Уже с раннего средневековья в новогодней праздничной обрядности корейцев сложилось по крайней мере, два уровня: народный и официальный, которые на протяжении веков оказывали друг на друга значительное влияние. Обычаи и обряды праздника отражали также его семейный (или родовой) характер, а также интересы общины. На формирование многофункциональной новогодней обрядности корейцев оказали влияние социально-экономическая, политическая, культурная жизнь страны и народа, идеологии буддизма, конфуцианства, даосизма и древних верований, сохранивших свою силу до XX в. В новое и особенно новейшее время традиционный Новый год корейцев стал восприниматься как одна из ярких форм проявления национальной культуры и как выражение этнического самосознания народа.


Из истории изучения.

Самые ранние свидетельства о календарных обычаях и обрядах древнекорейских народов содержатся в китайских династийных хрониках. Интересно, что наиболее подробно характеризуются традиции, связанные с Новым годом, который отмечался у некоторых народов в 10-м, а у других — в 12-м лунном месяце. Китайские авторы, писавшие о корейских государствах Когурё, Пэкче и Силла, как правило, сообщали и о характере календаря, и об основных календарных праздниках. Ценные материалы по календарной обрядности корейцев содержат также выдающиеся произведения корейской историографии, такие, как «Исторические записи трех государств» («Самгук саги») Ким Бусика (XII в.), «Забытые деяния трех государств» («Самгук юса») буддийского монаха Ирена (XIII в.), «История Корё» («Кореей») (XV в.), «Летописи династии Ли» («Лиджо силлок»). Надо отмстить, однако, что главное внимание в этих произведениях уделялось обрядности, бытовавшей на государственном уровне. Свидетельства о формах народных празднеств нередко помещались в географических разделах наряду с описанием достопримечательностей того или иного края. Поэтому свидетельствами богат памятник XV в. «Описание земли Корейской и ее достопримечательностей» («Тонгук ёджи сыннам»), посвященный описанию культурных и этнографических достопримечательностей различных районов Кореи.
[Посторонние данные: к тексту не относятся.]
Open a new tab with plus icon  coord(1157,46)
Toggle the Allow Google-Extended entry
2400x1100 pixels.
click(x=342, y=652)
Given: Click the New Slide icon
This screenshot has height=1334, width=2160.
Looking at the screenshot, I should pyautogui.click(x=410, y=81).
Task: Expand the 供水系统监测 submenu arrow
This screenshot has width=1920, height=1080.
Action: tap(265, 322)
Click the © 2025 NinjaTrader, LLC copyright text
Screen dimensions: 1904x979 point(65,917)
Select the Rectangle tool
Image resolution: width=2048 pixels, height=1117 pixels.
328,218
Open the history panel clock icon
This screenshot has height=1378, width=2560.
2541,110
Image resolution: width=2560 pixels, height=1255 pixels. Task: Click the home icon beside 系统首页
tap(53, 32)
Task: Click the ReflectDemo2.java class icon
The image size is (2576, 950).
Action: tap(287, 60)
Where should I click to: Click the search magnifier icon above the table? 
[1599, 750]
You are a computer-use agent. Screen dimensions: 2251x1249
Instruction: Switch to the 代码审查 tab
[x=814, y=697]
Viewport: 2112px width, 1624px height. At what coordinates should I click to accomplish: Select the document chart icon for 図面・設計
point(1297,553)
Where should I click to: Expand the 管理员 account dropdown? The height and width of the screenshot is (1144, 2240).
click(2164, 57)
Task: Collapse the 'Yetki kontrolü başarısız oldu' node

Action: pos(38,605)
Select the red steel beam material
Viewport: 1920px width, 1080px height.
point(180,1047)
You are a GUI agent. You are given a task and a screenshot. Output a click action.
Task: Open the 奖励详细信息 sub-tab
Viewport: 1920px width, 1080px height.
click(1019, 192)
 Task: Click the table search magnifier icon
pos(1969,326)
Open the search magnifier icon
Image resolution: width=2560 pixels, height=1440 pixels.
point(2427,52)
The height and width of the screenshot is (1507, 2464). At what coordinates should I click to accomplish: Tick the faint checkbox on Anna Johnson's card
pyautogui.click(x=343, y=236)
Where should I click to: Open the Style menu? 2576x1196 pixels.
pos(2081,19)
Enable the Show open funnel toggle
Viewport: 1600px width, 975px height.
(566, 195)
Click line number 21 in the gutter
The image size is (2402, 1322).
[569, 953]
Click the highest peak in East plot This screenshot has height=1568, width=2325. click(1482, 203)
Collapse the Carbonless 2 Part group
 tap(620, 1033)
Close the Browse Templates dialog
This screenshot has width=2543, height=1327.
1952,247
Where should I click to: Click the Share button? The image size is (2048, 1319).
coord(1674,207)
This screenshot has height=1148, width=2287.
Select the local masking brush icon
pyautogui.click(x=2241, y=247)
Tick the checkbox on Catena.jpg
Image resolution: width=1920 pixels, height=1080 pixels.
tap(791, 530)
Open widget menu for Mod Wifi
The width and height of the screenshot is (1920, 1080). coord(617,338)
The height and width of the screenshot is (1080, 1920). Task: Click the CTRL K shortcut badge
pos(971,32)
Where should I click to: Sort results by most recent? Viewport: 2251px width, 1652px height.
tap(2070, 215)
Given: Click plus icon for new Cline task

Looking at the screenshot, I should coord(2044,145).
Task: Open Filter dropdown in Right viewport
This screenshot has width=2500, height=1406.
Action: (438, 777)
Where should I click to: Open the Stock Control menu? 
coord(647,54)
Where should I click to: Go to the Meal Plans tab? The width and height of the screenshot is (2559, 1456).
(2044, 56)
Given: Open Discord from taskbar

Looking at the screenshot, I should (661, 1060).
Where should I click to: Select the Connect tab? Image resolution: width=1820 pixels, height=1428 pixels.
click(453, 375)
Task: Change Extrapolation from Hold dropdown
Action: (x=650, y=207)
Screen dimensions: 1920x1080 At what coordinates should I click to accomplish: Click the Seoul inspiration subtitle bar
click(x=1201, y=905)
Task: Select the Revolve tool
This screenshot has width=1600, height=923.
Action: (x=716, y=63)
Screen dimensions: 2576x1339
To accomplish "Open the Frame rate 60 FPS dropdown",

Особенно ценным источником является сочинение ученого XIX в. Хон Сокмо «Календарные праздники Кореи» («Тонгук сэсиги»), в котором содержатся интересные материалы о народных и государственных праздниках.

Помимо письменных источников при написании работы были привлечены музейные коллекции. Среди них особо надо отметить корейские; коллекции Музея антропологии и этнографии имени Петра Великого (МАЭ) в Ленинграде. Значительная их часть была собрана в Корее в конце XIX — первых десятилетиях XX в. Для данной темы интересны собрания праздничной одежды (в том числе детской новогодней), музыкальных инструментов, разнообразной утвари. Важные материалы содержатся в каталогах-альбомах Корейского этнографического музея и Центрального исторического музея Кореи (Пхеньян).